What that does is it gives you access to your hardware clock.  So if it is a software problem that should fix it.

----------

## pbardet

Thanks for the tip.

I haven't been able to try it completely (ie setup the /dev/rtc) but it's recompiled.

While recompiling, I went through all kernel menus and found out I had two different chipsets enabled in my kernel. Can't remember the sub-menu for sure as I tested lots of stuff but it was related to the motherboard/chipset used on it. I don't know when that second option was enabled, but it sounds like I overlooked a question when migrating the kernel from 2.6.X to 2.6.11 with make oldconfig. I'll have to do diffs between my .configs, if I can find some spare time...

I believe they were conflicting with each other and prevented me from enabling DMA but in such a way that the boot process would not complain about it as it used to be the case when I first installed the machine. It's now been 12 hour the machine runs, and I've lost 5 seconds only. I tried to recompile stuff during that time and it did not move the clock.

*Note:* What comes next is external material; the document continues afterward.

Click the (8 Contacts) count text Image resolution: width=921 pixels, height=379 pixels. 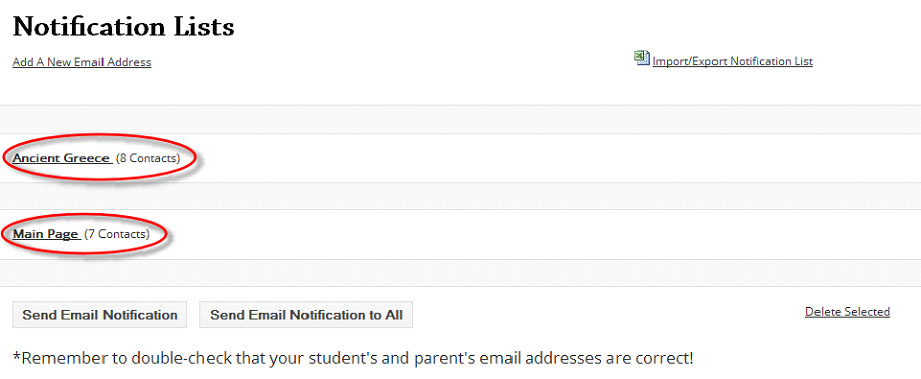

hdparm now indicates that DMA is enabled at full speed.

I need to do some more checks tonight when I get back from work to make sure the machine is not sluggish anymore, as well as restart ntpd, and I'll update the topic as solved if all works out.

----------

## pbardet

And I'm back with my original problem. NTP won't start.

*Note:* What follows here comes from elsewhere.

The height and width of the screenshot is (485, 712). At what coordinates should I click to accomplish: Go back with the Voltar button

Actually, it starts and crashes right away without error message in ntp.log.

It adjusts the clock once and dies.

Any idea where the problem could come from ?

I've searched the forums. The only thing I found out was about a dying CMOS battery

but I exchanged both batteries from the computer where all works fine and the one

where it doesn't, and it's still the same. So the battery doesn't seem to be an issue.

----------

## pbardet

I finally spent some more time starting ntpd by hand with -d option or not. Everything works fine. ntpd stays alive

If I use the /etc/init.d/ntpd script, it exits after a little while and the process disappears but the script says it's all fine.

It's driving me nuts. It doesn't look it's about the config.

----------

## pbardet

And thanks to davison, my problem was with the ownership on /var/log/ntp.log.

For some reason (but after running ntpd as root for debugging purpose, there no way it could be otherwise), it belonged to root, instead of ntp.

----------